Member of Parliament, Lok Sabha
- In office May 2014 – May 2019
- Preceded by: Saidul Haque
- Succeeded by: S. S. Ahluwalia
- Constituency: Bardhaman-Durgapur

Personal details
- Born: 16 January 1946
- Died: 27 August 2026 (aged 80) Kolkata, West Bengal, India
- Party: Trinamool Congress
- Spouse: Nurey Alam Chowdhury
- Parent: Syed Abdul Mansur Habibullah (father);
- Profession: Medical Practitioner/Professor

= Mamtaz Sanghamita =

Indian politician (1946–2026)

Mamtaz Sanghamita (16 January 1946 – 27 August 2026) was an Indian gynaecologist and politician. She was a member of parliament to the 16th Lok Sabha from Bardhaman-Durgapur (Lok Sabha constituency), West Bengal. Sanghamita won the 2014 Indian general election being an All India Trinamool Congress candidate.

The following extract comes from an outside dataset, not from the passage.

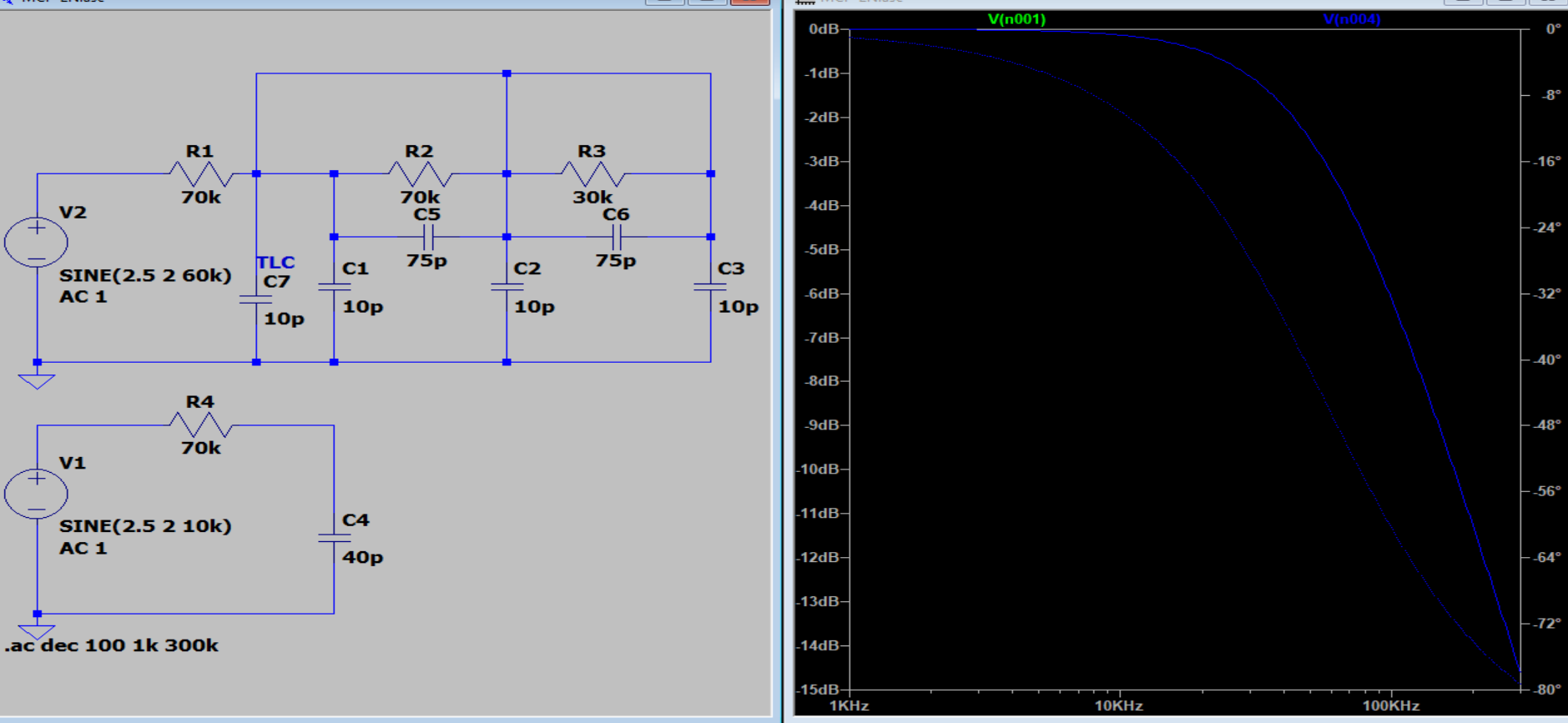The height and width of the screenshot is (723, 1568).
Task: Select the C7 capacitor symbol
Action: point(255,299)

Mamtaz Sanghamita was the daughter of the late Syed Abdul Mansur Habibullah, a Speaker of the West Bengal assembly and a Law Minister, and Maqsooda Khatoon, an educationist.

She was head of the department of gynaecology at Calcutta Medical College and Hospital.

==Early life==
Sanghamita attended the Municipal Girls School in Bardhaman and the Brahmo Balika Shikshalaya in Kolkata from where she passed out in first division securing letter in four subjects. She completed Pre-Medical from Bethune College. Sanghamita obtained MB BS from Calcutta Medical College in 1968. This was followed by DGO in 1970 from the University of Calcutta and MD (OTG) from Delhi University. She went to UK for higher studies.

==Personal life and death==
In 1975, she married Nurey Alam Chowdhury, a barrister and later a Cabinet Minister in the State Government. Their only daughter, Dr. Shabana Roze, has a MB BS from National Medical College and is pursuing higher medical research.

Sanghamita died on 27 August 2026, at the age of 80.